“O que sugerimos é que se vejam as coisas em contexto e não escolhamos sempre as mesmas ovelhas negras para tentar que o foco se projete apenas nelas. Há muitas ovelhas negras, algumas das quais em Portugal, e devemos vê-las todas e não ser seletivos na identificação dos problemas”, disse hoje Augusto Santos Silva, durante uma sessão, no Palácio das Necessidades, para assinalar o final do mandato de Portugal como membro eleito do Conselho de Direitos Humanos (CDH) nas Nações Unidas (2015-2017).
Para o governante, “a ideia de uns que estão puros e outros que estão impuros é uma ideia perigosa em todos os domínios”.

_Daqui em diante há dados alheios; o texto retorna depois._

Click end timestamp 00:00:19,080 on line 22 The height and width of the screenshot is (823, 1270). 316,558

O chefe da diplomacia portuguesa defendeu que Portugal tem “um desempenho em matéria de direitos humanos muito fraco” em algumas áreas, como a violência contra as mulheres, enquanto noutras "é excelente, como o combate à discriminação por razões de orientação sexual”.

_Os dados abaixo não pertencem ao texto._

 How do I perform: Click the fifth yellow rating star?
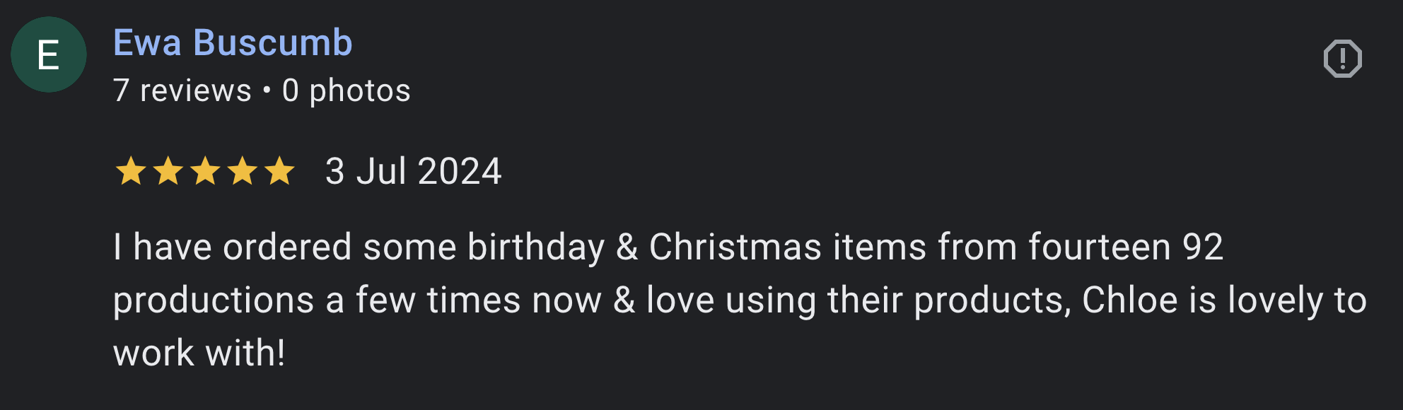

Também exemplos de boas práticas, Santos Silva sublinhou a “luta internacional” de Portugal pela “abolição da pena de morte, não apenas pela moratória” nos países que ainda a têm no seu enquadramento legal - como a Guiné Equatorial, membro da Comunidade dos Países de Língua Portuguesa (CPLP).
Portugal, destacou, realiza um “combate ativo, permanente, em todas as assembleias-gerais das Nações Unidas pela abolição da pena de morte, porque entende que é uma pena bárbara e desumana”.
A política pública de resposta à toxicodependência, por uma abordagem médica e não criminal; a luta contra a discriminação e os avanços em direitos civis tão importantes como o direito à igualdade das pessoas independentemente do sexo ou orientação sexual, e também a abertura para o acolhimento de refugiados são outros casos de defesa dos direitos humanos em Portugal apontados pelo governante.
Para o ministro, a realização dos direitos humanos deve ser vista “mais como um filme do que apenas uma fotografia, tentando perceber como se desenrola um processo”, sustentou.
Antes da intervenção do ministro, durante um debate sobre o tema, o deputado do Bloco de Esquerda José Manuel Pureza tinha advogado que Portugal deveria defender uma “muito maior exigência para a eleição para o Conselho de Direitos Humanos” (CDH).
“Portugal pode e deve ser um porta-voz, um animador do debate internacional da necessidade de muito maior critério para um Estado ser membro do CDH. Portugal prestaria um grande serviço ao CDH, evitando que em certos momentos sejam eleitos Estados cuja eleição só contribui para o desprestígio e descredibilização” deste órgão das Nações Unidas, considerou o bloquista.
Uma proposta de que Santos Silva se demarcou.
“Não achamos que a melhor maneira de promover os direitos humanos em todo o mundo seja organizar castas ou clubes. Uns tendo direito, que não sei quem é que concederia, de serem eleitos para o CDH, e outros arredados, por um estigma que não sei quem teria legitimidade para impor, que seriam uma espécie de intocáveis nessa matéria”, comentou.
“Preferimos que haja organizações das Nações Unidas em que estão ao mesmo tempo democracias totalmente perfeitas, democracias com falhas, como é a nossa, e autocracias”, acrescentou.
Por fim, o ministro referiu-se a uma “questão muito complexa”: o equilíbrio entre a agenda da soberania e a dos direitos humanos.
“Nem a agenda da soberania pode servir para disfarçar incumprimentos gravosos de direitos humanos, nem a agenda dos direitos humanos pode servir para postular que alguns países merecem viver em soberania limitada e outros merecem viver em soberania não limitada”, defendeu, para concluir que “todos os países vivem de certa maneira em soberania limitada”.